(Saved entries)
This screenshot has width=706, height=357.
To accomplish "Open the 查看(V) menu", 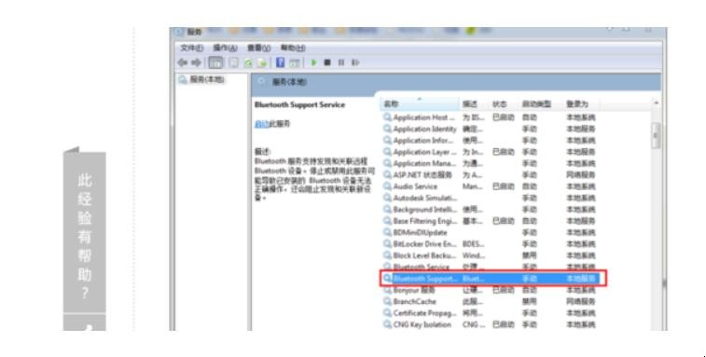I will [259, 48].
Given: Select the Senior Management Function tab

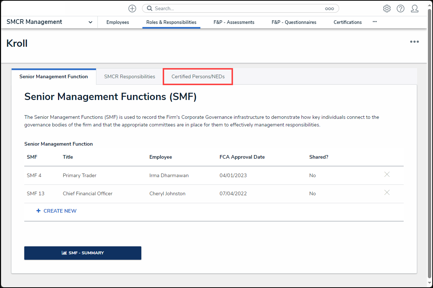Looking at the screenshot, I should point(54,76).
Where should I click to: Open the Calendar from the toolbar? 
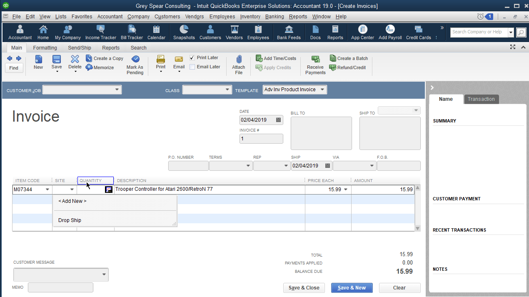coord(156,32)
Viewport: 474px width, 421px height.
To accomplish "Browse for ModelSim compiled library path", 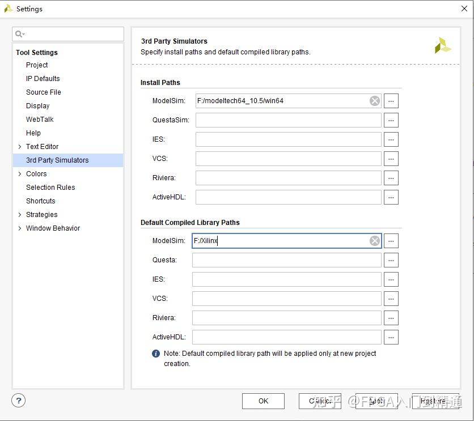I will (x=391, y=241).
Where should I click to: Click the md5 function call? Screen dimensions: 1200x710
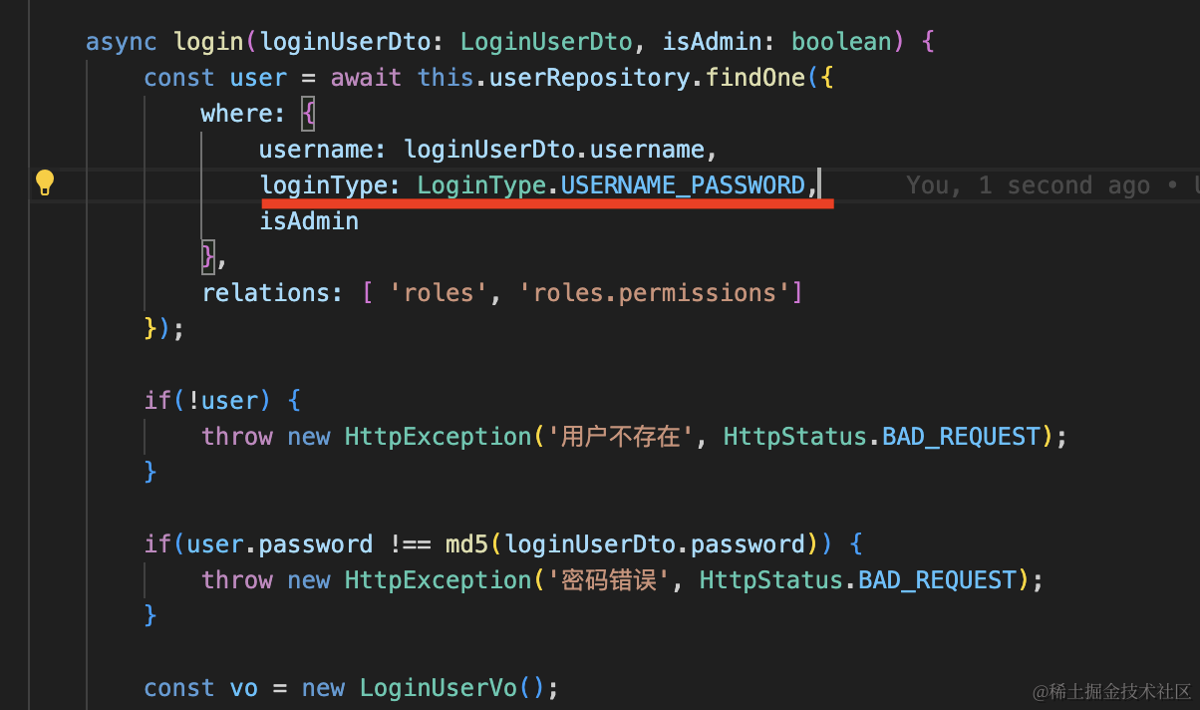467,544
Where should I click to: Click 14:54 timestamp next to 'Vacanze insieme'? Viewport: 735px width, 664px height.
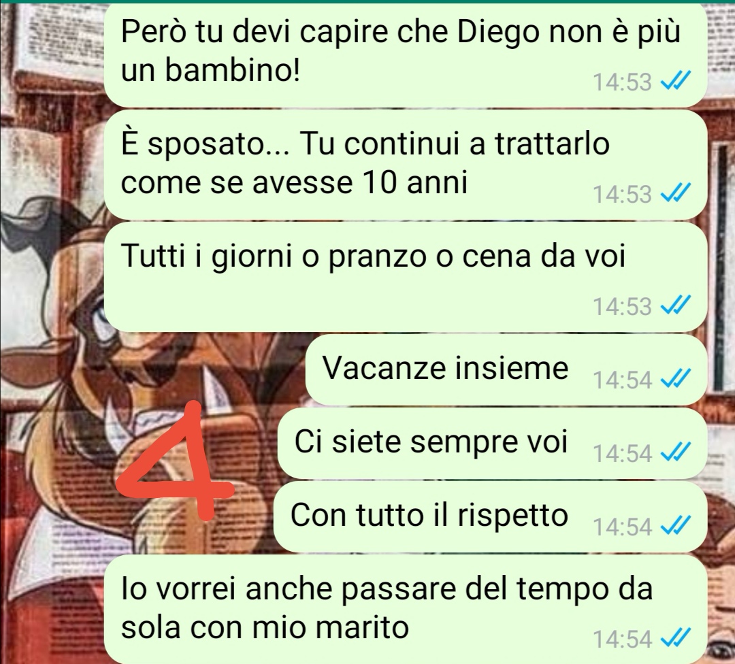click(623, 380)
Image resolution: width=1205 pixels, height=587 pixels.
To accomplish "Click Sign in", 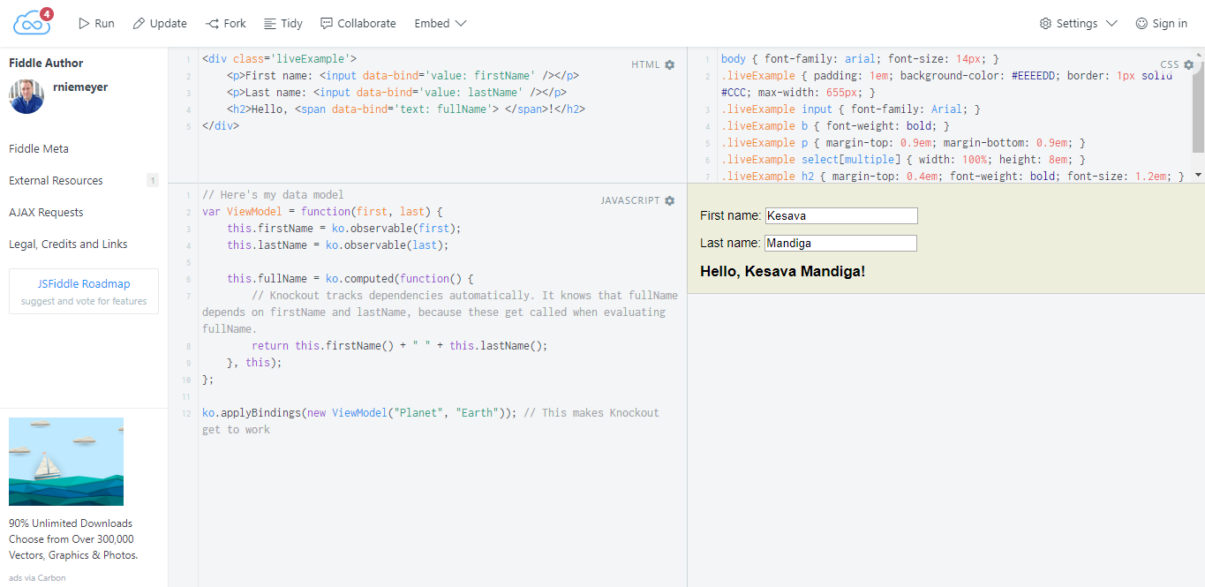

**Task statement:** Your task is to retype the lines running from the one that contains "Where should I click to: Click 14:54" through the end of the records, and nothing else. Pictures are not part of the copy.

**Reply to the exercise:**
Where should I click to: Click 14:54 timestamp next to 'Vacanze insieme'? Viewport: 735px width, 664px height.
click(623, 380)
Image resolution: width=1205 pixels, height=587 pixels.
To accomplish "Click Sign in", 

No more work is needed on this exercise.